━━━ DATASET ━━━
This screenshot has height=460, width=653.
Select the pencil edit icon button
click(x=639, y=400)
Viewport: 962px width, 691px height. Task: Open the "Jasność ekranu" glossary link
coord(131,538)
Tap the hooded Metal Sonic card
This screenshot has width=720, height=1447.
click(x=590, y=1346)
━━━
* **PROBLEM DESCRIPTION**
Each record must be copied out exactly and in full.

* **EXERCISE RESULT**
This screenshot has height=460, width=653.
Select the pencil edit icon button
click(x=639, y=400)
Viewport: 962px width, 691px height. Task: Open the "Jasność ekranu" glossary link
coord(131,538)
Tap the hooded Metal Sonic card
This screenshot has width=720, height=1447.
click(x=590, y=1346)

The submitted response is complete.